Le ministère des Finances estime également que la réglementation du projet pourrait conduire les travailleurs à continuer à travailler après avoir rempli les conditions pour bénéficier d'une pension de retraite, même si ce n'est qu'un mois de plus, afin de bénéficier d'une différence d'allocation plus avantageuse, ce qui ne reflète pas la véritable nature de la politique.
Pour illustrer, le ministère des Finances mentionne le cas d'une travailleuse née le 28 décembre 1968, dont la durée totale de cotisation à l'assurance sociale est de 40 ans, dont 34 ans et 1 mois de travail dans un lieu bénéficiant d'une allocation régionale de 0,7 ou plus et 4 ans et 8 mois de travail dans une région connaissant des conditions socio-économiques particulièrement difficiles.
Selon le mode de calcul du projet, l'allocation unique à la retraite est divisée en deux périodes, comprenant la période jusqu'au moment où l'on remplit les conditions pour bénéficier d'une pension de retraite et la période à partir du moment où l'on remplit les conditions pour bénéficier d'une pension de retraite.

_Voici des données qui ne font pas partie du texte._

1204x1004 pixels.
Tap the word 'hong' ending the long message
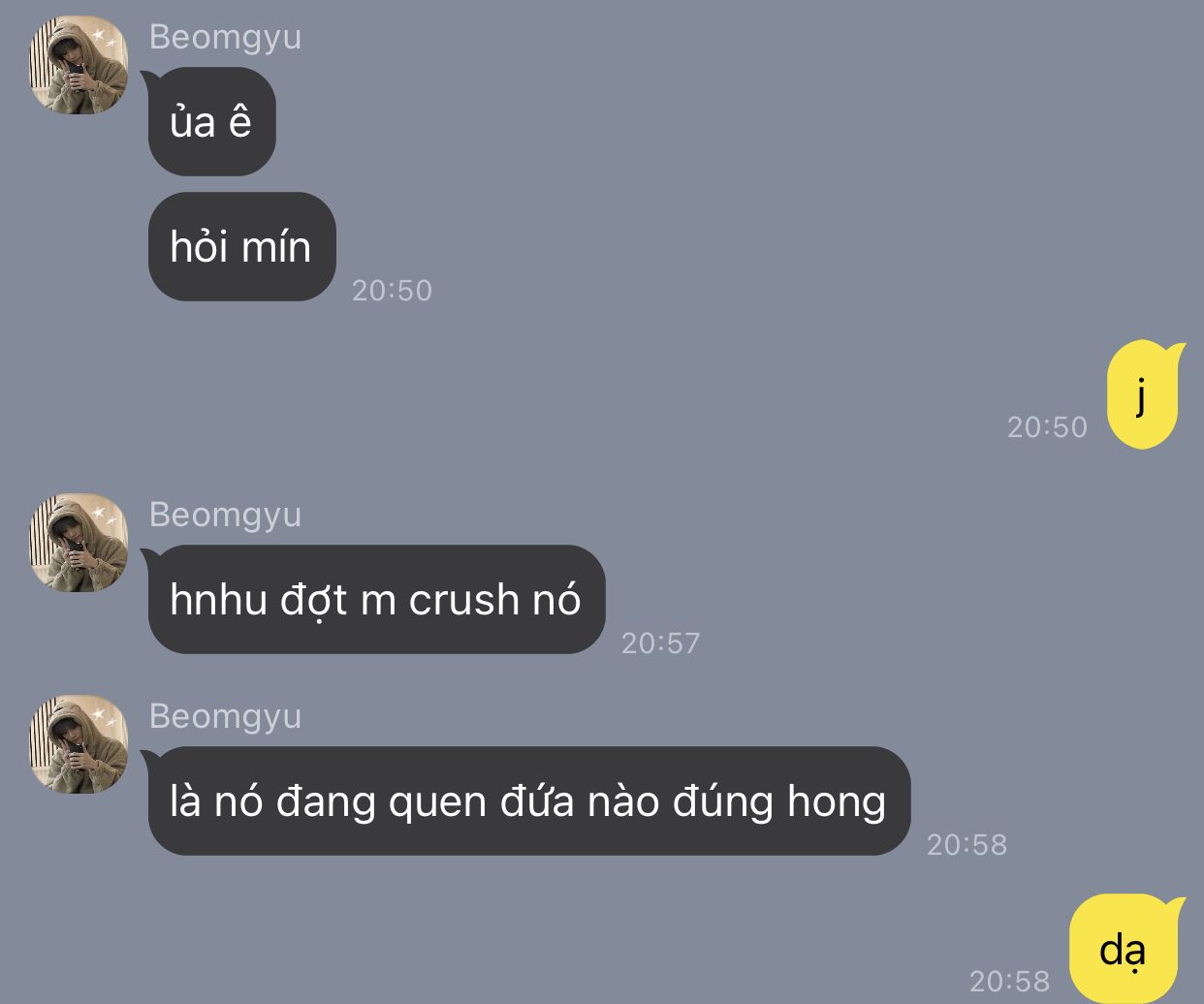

Le montant total de l'allocation dans ce cas est de 285 180 588 dongs, alors que si l'on applique la loi sur l'assurance sociale de 2014, le montant de l'allocation est de 90 533 520 dongs.
Un autre exemple donné par le ministère des Finances est le cas d'une travailleuse née le 25 février 1972, avec une durée totale de cotisation à l'assurance sociale de 30 ans et 5 mois et une retraite anticipée en raison d'une capacité de travail réduite selon la conclusion du Conseil d'expertise médicale.
Selon le calcul du projet, le montant total de l'allocation unique est de 11 108 239 dongs. Pendant ce temps, si l'on applique la loi sur l'assurance sociale de 2014, le montant de l'allocation est de 2 221 648 dongs.
Le ministère des Finances a indiqué que dans ce cas, le travailleur ne cotise à l'assurance sociale qu'un mois supplémentaire après avoir rempli les conditions pour bénéficier d'une pension de retraite en raison d'une capacité de travail réduite, le montant versé au fonds d'assurance sociale est de 3 985 080 dongs, mais l'allocation unique supplémentaire à percevoir est de 7 123 159 dongs.
En outre, selon le ministère des Finances, un certain nombre d'autres cas peuvent également entraîner des écarts avantageux dans le taux de pension de retraite après seulement un mois de travail supplémentaire en raison des réglementations sur la réduction du taux de pension de retraite lors de la retraite anticipée.
En outre, le ministère des Finances propose d'ajouter la disposition du paragraphe 2 de l'article 68 dans le sens suivant: lors du calcul du niveau de prestations, si la période avant et après l'âge de la retraite a des mois impairs, les mois impairs de la période précédente sont transférés à la période suivante pour calculer les prestations.
Selon le ministère des Finances, cette réglementation vise à remédier à l'arrondi deux fois lors du calcul du niveau de prestation et à garantir le principe d'un seul arrondissement pour la période avec un mois impair.
Concernant ces commentaires, le ministère de l'Intérieur a déclaré avoir pris en compte et complété les dispositions relatives au calcul des mois impairs dans le projet de loi.
Concernant la proposition de ne pas appliquer la réglementation susmentionnée aux retraités conformément aux dispositions de la loi sur l'assurance sociale, le ministère de l'Intérieur a déclaré qu'il n'avait pas encore accepté car il estime que ce contenu affecte les droits des travailleurs et qu'il est nécessaire de continuer à étudier et à évaluer plus attentivement.